Both ‘task1’ and ‘task2’ run on their on, and do not block mySaga’s execution. This means the lines afterwards the forks will continue the execution right after forking task1 and task2. At that point, you allow Saga/JavaScript to do its best to take over the execution order. Let’s say both tasks just send a request to the server, those requests will most likely be fetched at the same time, while both tasks won’t be block each other.

Since every ‘fork’ returns a task instance, we can also utilize the task cancellation feature to cancel a task on demand. For example, if you have multiple, time-consuming tasks, you can allow the user to send an ‘abort’ event, which will cause the tasks to stop yielding.

The difference between fork and spawn is the relation to the Saga they are executed from.
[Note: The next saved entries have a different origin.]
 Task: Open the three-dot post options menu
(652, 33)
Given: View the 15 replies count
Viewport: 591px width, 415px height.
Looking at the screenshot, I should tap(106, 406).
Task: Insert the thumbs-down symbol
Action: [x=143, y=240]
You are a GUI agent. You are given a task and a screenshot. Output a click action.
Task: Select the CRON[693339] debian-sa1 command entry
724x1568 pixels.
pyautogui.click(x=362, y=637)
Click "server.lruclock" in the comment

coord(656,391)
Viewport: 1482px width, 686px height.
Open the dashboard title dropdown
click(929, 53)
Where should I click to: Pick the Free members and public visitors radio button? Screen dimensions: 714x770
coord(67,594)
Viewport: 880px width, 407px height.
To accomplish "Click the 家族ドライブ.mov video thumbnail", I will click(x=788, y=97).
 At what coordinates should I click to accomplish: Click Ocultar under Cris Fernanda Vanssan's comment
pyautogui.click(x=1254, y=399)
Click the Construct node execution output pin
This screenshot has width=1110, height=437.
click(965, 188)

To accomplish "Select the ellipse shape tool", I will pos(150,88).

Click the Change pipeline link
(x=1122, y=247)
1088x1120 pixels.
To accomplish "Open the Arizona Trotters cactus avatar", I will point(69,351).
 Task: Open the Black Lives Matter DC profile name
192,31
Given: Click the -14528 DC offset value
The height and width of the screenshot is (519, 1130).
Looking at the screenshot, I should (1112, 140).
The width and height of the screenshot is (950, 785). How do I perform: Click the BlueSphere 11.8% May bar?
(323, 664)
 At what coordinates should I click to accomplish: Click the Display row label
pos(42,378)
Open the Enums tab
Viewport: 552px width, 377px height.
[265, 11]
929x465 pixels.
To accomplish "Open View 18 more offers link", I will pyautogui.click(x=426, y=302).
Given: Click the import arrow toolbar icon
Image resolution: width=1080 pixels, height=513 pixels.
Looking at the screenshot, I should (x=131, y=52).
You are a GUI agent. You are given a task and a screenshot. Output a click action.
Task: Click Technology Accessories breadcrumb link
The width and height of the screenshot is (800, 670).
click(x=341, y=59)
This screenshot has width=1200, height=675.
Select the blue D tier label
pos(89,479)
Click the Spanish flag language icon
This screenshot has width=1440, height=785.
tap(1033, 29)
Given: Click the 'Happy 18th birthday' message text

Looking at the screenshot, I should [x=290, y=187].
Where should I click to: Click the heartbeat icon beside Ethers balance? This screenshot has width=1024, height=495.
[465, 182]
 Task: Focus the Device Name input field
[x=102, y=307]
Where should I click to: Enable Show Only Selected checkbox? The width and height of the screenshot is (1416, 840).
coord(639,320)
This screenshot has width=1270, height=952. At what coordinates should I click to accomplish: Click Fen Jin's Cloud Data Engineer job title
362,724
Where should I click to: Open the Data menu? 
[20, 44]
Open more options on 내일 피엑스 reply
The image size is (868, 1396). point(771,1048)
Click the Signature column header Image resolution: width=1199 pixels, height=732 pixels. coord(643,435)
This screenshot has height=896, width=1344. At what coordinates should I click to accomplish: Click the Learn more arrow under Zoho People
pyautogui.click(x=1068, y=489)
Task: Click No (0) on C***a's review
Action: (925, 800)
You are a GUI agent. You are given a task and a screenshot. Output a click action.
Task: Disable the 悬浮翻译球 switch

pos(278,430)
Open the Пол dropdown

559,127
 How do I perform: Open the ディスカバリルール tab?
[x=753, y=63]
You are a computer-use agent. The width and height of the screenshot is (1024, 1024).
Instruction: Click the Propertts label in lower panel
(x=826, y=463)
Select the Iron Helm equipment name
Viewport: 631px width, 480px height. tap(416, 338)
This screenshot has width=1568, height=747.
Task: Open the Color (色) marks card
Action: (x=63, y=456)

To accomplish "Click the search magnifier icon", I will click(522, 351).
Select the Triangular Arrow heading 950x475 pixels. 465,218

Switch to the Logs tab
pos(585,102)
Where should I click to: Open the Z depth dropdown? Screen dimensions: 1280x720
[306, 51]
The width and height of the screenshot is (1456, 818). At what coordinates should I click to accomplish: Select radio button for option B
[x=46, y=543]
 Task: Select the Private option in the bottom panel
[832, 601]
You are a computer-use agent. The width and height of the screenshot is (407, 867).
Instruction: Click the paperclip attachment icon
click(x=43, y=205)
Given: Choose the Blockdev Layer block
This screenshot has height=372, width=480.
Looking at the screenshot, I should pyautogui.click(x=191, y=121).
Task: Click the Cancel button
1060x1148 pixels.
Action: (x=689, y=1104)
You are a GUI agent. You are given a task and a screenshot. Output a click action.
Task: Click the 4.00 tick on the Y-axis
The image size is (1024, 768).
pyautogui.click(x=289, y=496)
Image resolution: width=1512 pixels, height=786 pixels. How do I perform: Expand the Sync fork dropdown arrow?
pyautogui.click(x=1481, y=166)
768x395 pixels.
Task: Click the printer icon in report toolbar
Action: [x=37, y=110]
While fork errors bubble to the executing Saga and fork execution is cancelled when the executing Saga is cancelled, spawn acts like a detached process, and runs on its own - like a root level Saga. Read more here

Conclusion

There are many more interesting use cases which Sagas addresses, like simulating a timeout using ‘race’ effect, throttling and debouncing input, waiting for forked tasks to complete using ‘join’ and more.

I find Redux-Saga a very convenient tool for managing React/Redux based pages life-cycle. When building complex web applications, Sagas makes the side-effect parts more understandable and controllable. It also keeps the reducers clean from all side-effect, which makes the testing easier.